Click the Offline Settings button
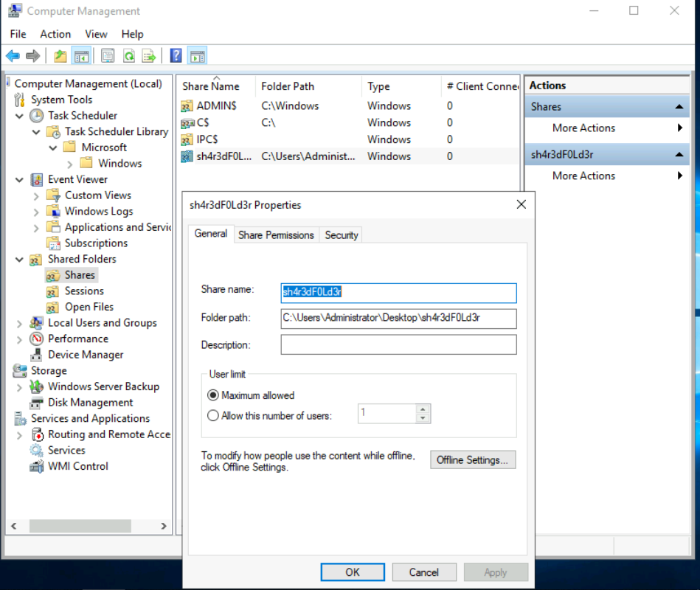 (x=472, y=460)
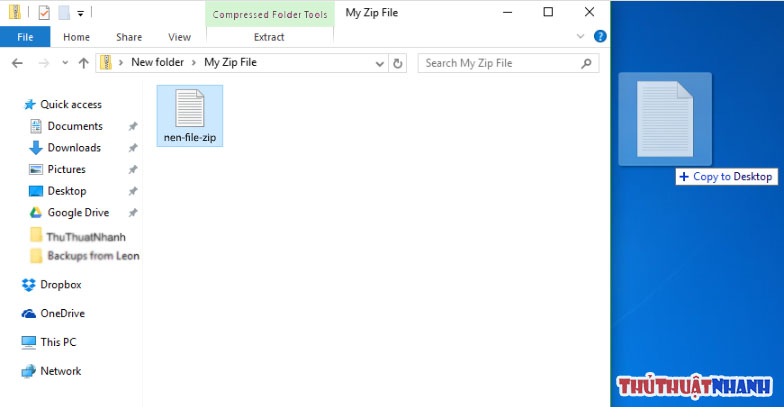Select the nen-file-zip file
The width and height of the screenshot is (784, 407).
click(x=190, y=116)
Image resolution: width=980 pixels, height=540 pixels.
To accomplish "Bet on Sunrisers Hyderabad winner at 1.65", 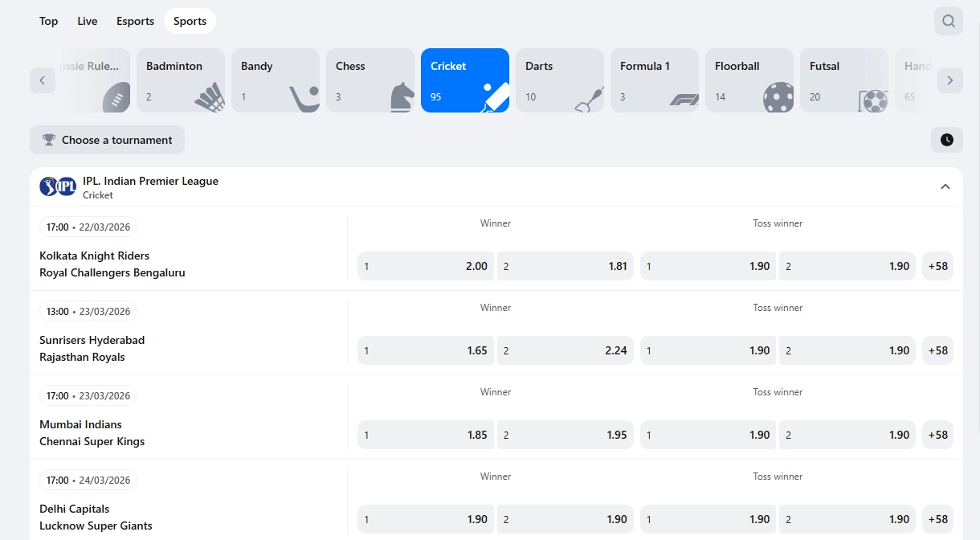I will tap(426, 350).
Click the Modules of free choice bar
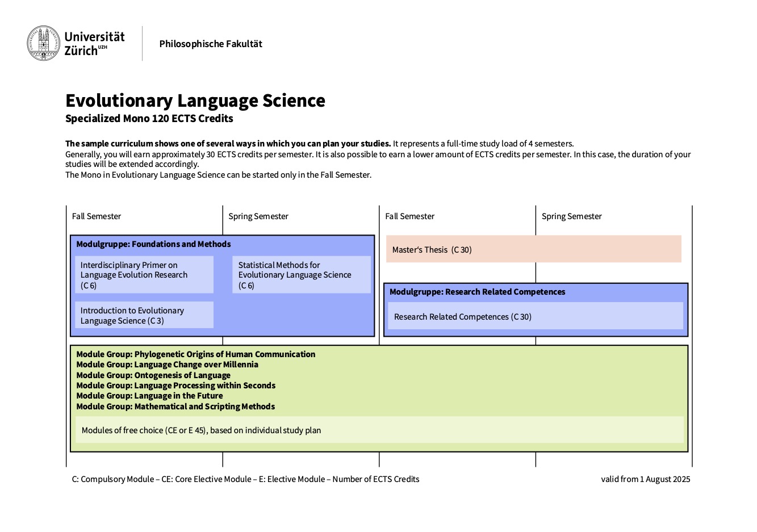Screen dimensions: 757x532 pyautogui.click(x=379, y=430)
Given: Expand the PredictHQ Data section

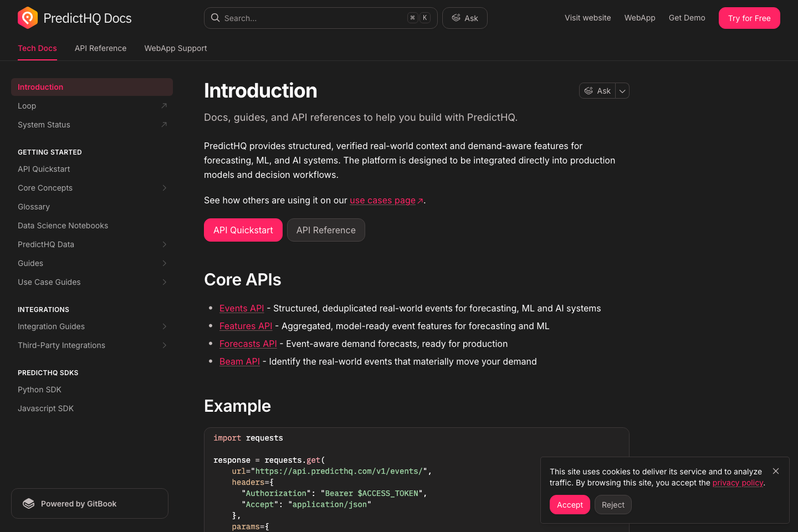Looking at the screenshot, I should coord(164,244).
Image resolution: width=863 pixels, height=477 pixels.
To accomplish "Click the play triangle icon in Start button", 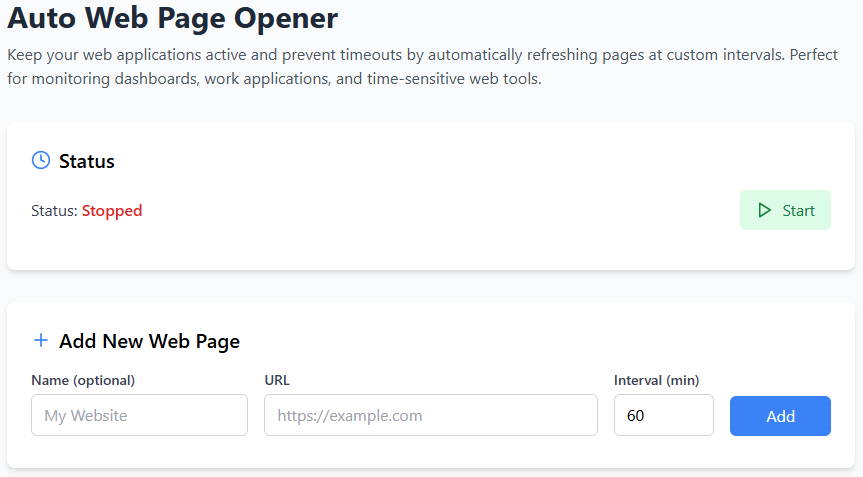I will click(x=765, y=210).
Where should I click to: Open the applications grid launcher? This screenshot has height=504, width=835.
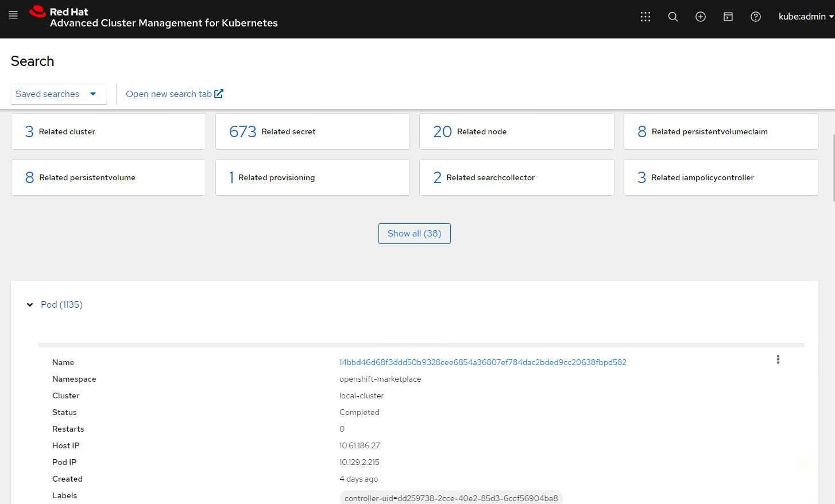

## EXERCISE REQUIREMENTS
Please show the lines in the entries above that hold the string "Image".

## SOLUTION TO THE PROBLEM
Image resolution: width=980 pixels, height=540 pixels.
Image resolution: width=863 pixels, height=477 pixels.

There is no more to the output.